You can find more information in the networking document.
Important
The operator needs to communicate to each instance on TCP port 8000 to get information about the status of the PostgreSQL server. Please make sure you keep this in mind in case you add any network policy, and refer to the "Exposed Ports" section below for a list of ports used by CloudNativePG for finer control.

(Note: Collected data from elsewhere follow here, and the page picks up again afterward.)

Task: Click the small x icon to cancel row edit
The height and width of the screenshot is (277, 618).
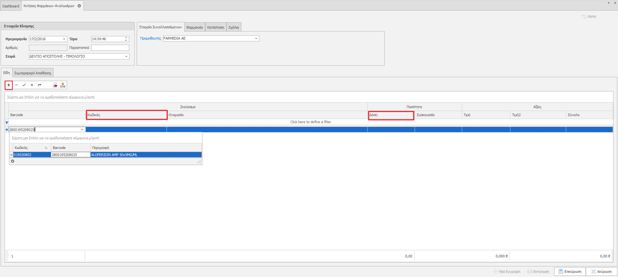Action: click(32, 85)
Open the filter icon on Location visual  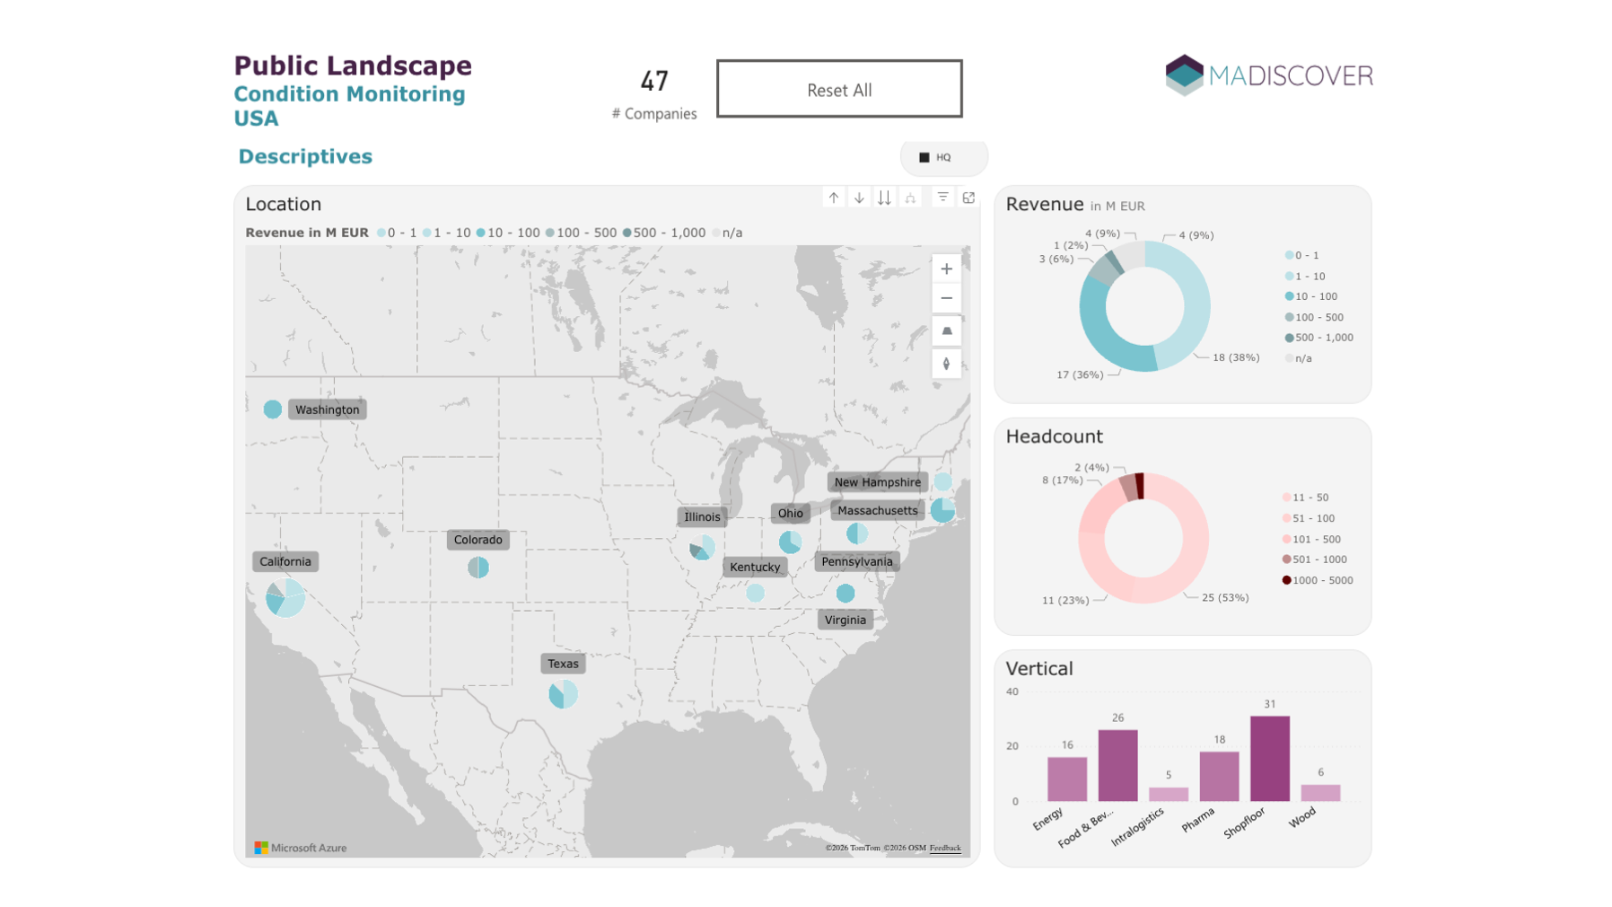point(942,198)
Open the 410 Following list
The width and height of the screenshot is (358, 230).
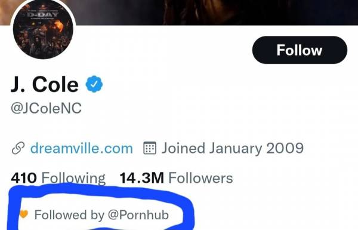pyautogui.click(x=58, y=178)
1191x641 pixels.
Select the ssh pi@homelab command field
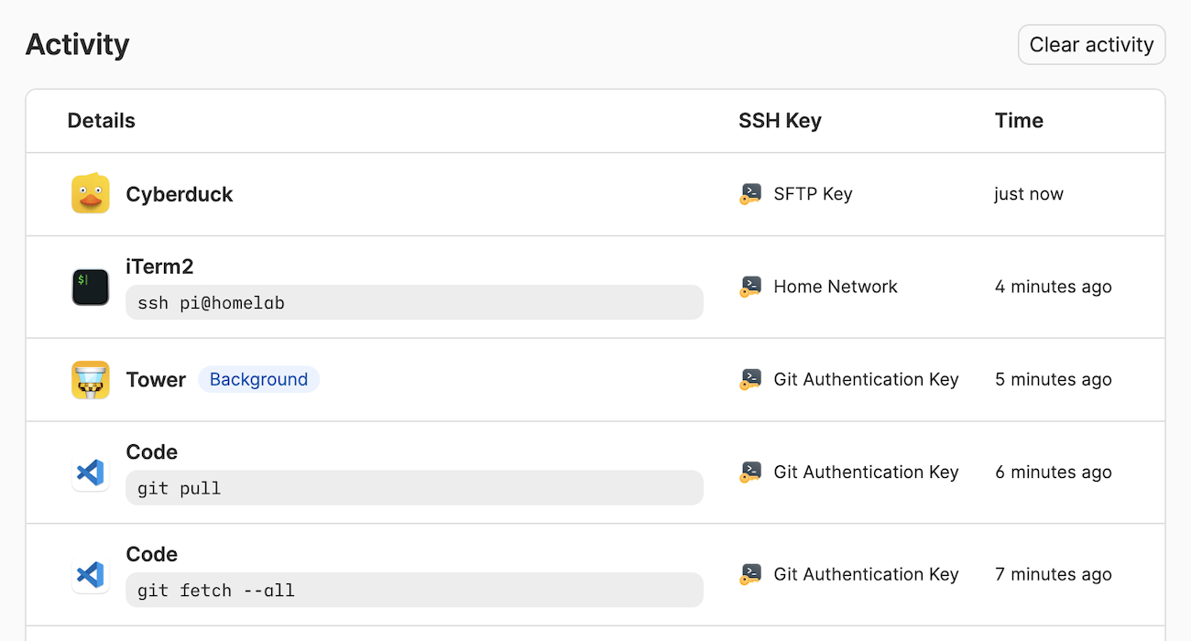click(x=414, y=302)
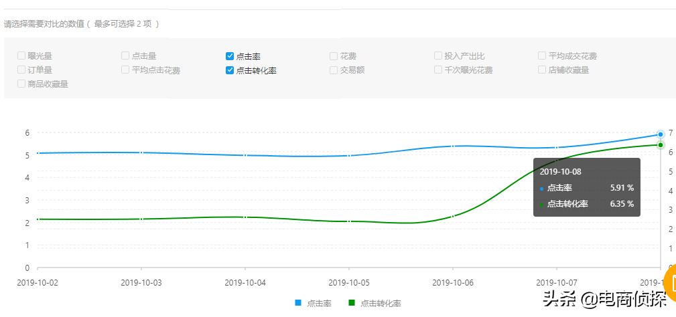
Task: Click the highlighted green point for 2019-10-08
Action: (x=661, y=145)
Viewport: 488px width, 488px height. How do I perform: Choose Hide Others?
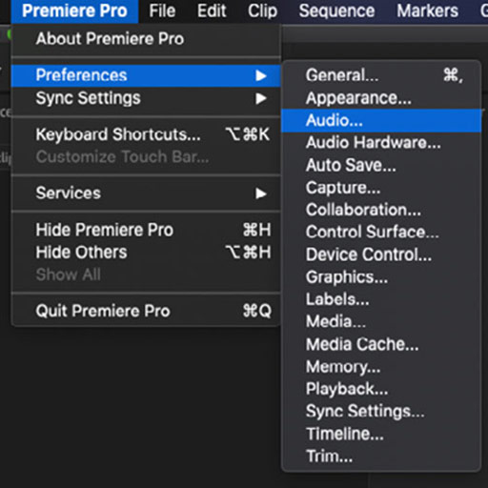click(x=146, y=253)
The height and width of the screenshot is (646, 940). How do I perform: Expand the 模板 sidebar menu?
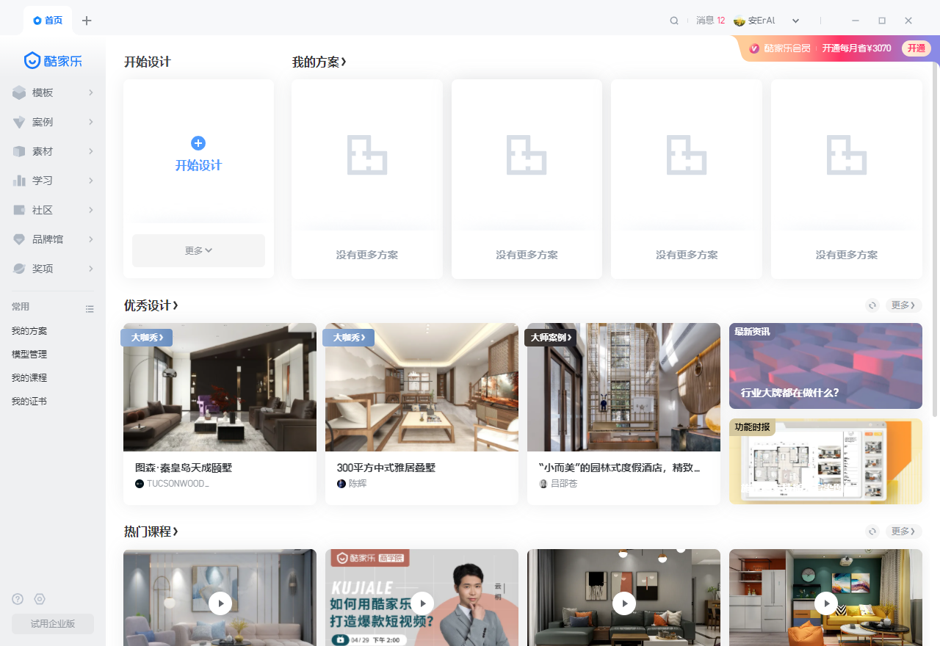tap(53, 92)
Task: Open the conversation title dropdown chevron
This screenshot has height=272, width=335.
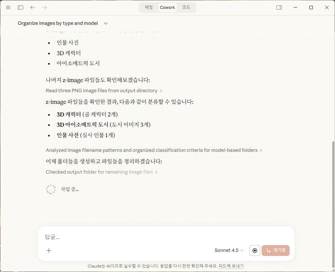Action: click(106, 23)
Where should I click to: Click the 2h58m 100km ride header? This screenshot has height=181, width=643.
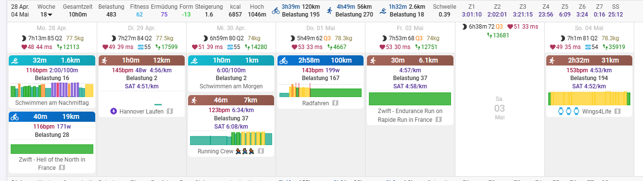(x=320, y=60)
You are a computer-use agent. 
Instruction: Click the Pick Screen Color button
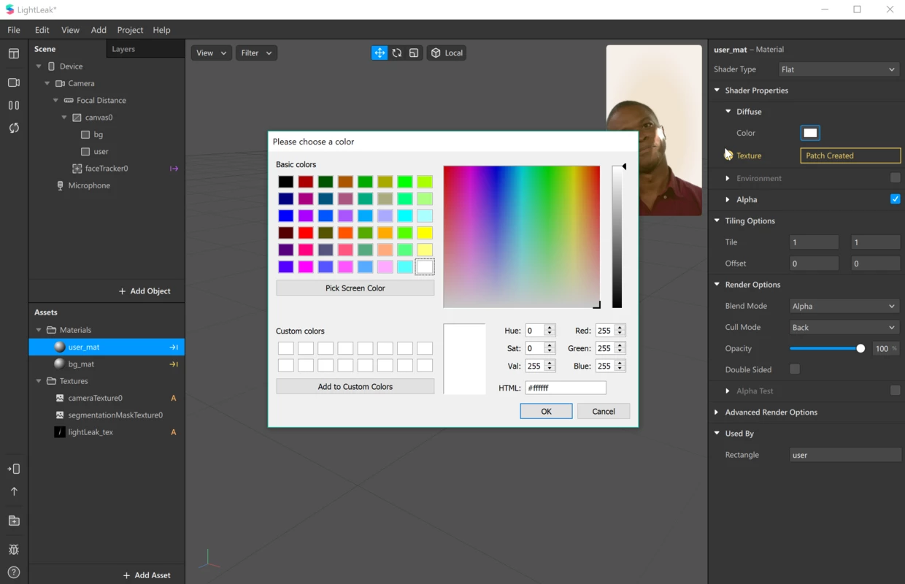point(355,288)
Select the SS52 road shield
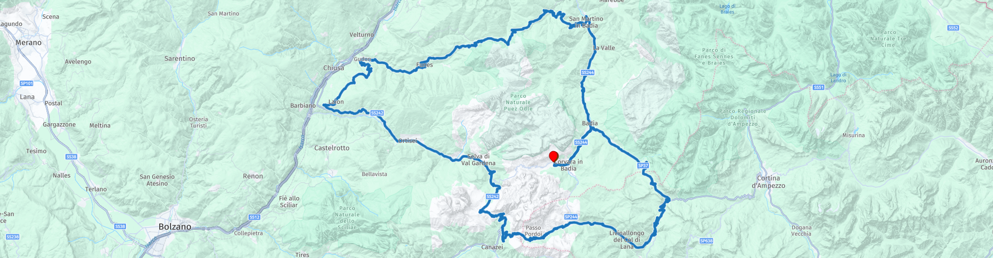The width and height of the screenshot is (993, 258). point(953,28)

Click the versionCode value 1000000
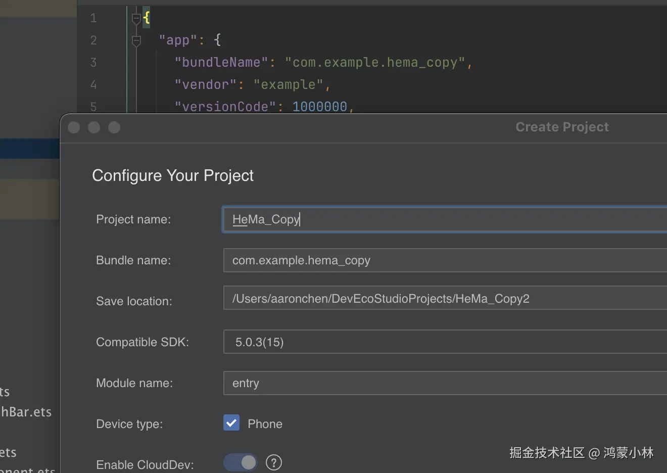pos(319,107)
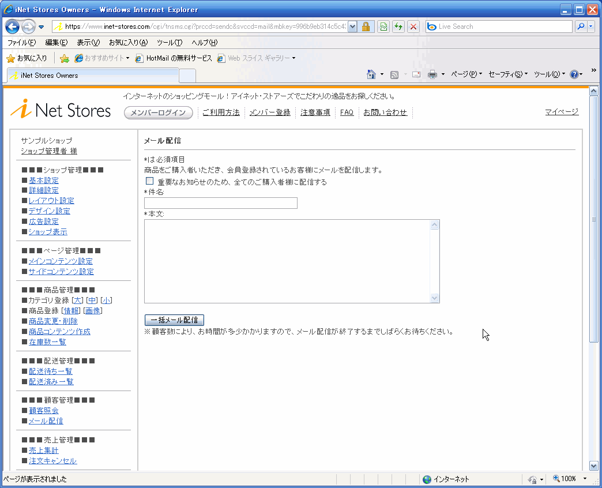602x488 pixels.
Task: Open the zoom level 100% dropdown
Action: point(585,479)
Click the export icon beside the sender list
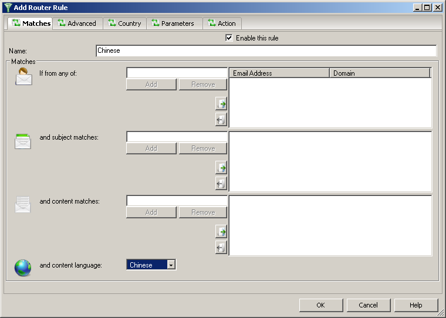This screenshot has width=446, height=318. tap(221, 120)
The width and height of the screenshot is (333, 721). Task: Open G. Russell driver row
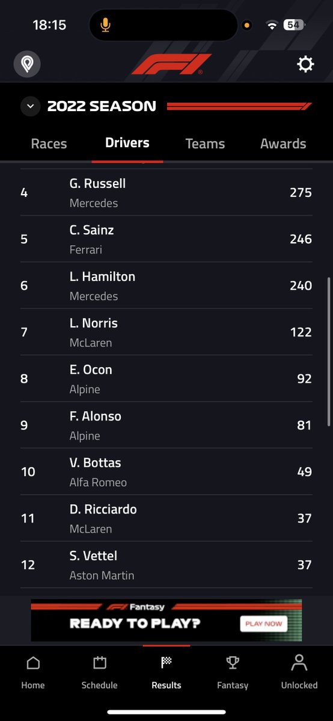(167, 193)
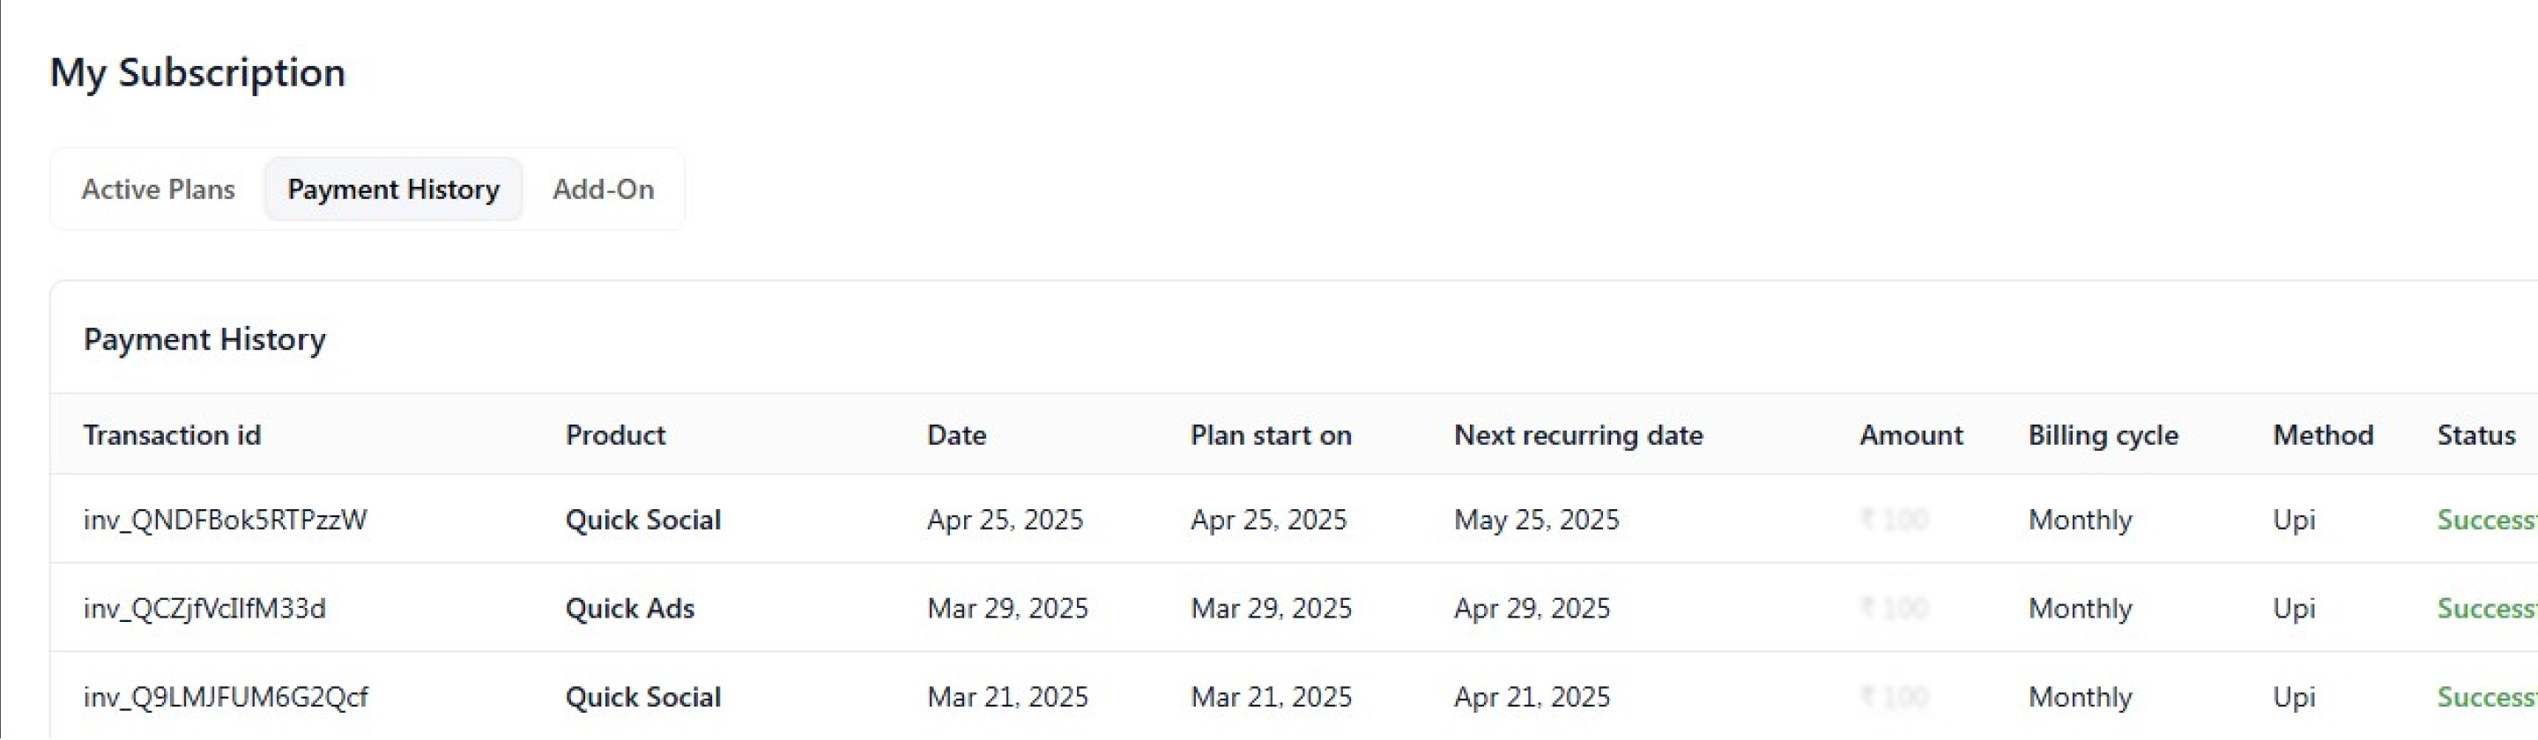Click the My Subscription page heading

197,73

Network policies are beyond the scope of this document. Please refer to the "Network policies" section of the Kubernetes documentation for further information.
Exposed Ports
CloudNativePG exposes ports at operator, instance manager and operand levels, as listed in the table below:
System | Port number | Exposing | Name | TLS | Authentication |
---|---|---|---|---|---|
operator | 9443 | webhook server | webhook-server |
Yes | Yes |
operator | 8080 | metrics | metrics |
No | No |
instance manager | 9187 | metrics | metrics |
Optional | No |
instance manager | 8000 | status | status |
Yes | No |
operand | 5432 | PostgreSQL instance | postgresql |
Optional | Yes |
PostgreSQL
The current implementation of CloudNativePG automatically creates
passwords and .pgpass
files for the database owner and, only
if requested by setting enableSuperuserAccess
to true
, for the
postgres
superuser.
Warning
enableSuperuserAccess
is set to false
by default to improve the
security-by-default posture of the operator, fostering a microservice approach
where changes to PostgreSQL are performed in a declarative way through the
spec
of the Cluster
resource, while providing developers with full powers
inside the database through the database owner user.
As far as password encryption is concerned, CloudNativePG follows
the default behavior of PostgreSQL: starting from PostgreSQL 14,
password_encryption
is by default set to scram-sha-256
, while on earlier
versions it is set to md5
.
Important
Please refer to the "Password authentication" section in the PostgreSQL documentation for details.
Note
The operator supports toggling the enableSuperuserAccess
option. When you
disable it on a running cluster, the operator will ignore the content of the secret,
remove it (if previously generated by the operator) and set the password of the
postgres
user to NULL
(de facto disabling remote access through password authentication).
See the "Secrets" section in the "Connecting from an application" page for more information.
You can use those files to configure application access to the database.
By default, every replica is automatically configured to connect in physical
async streaming replication with the current primary instance, with a special
user called streaming_replica
. The connection between nodes is encrypted
and authentication is via TLS client certificates (please refer to the
"Client TLS/SSL Connections" page
for details). By default, the operator requires TLS v1.3 connections.
Currently, the operator allows administrators to add pg_hba.conf
lines directly in the manifest
as part of the pg_hba
section of the postgresql
configuration. The lines defined in the
manifest are added to a default pg_hba.conf
.
For further detail on how pg_hba.conf
is managed by the operator, see the
"PostgreSQL Configuration" page of the documentation.
The administrator can also customize the content of the pg_ident.conf
file that by default
only maps the local postgres user to the postgres user in the database.
For further detail on how pg_ident.conf
is managed by the operator, see the
"PostgreSQL Configuration" page of the documentation.
Important
Examples assume that the Kubernetes cluster runs in a private and secure network.
Storage
CloudNativePG delegates encryption at rest to the underlying storage class. For data protection in production environments, we highly recommend that you choose a storage class that supports encryption at rest.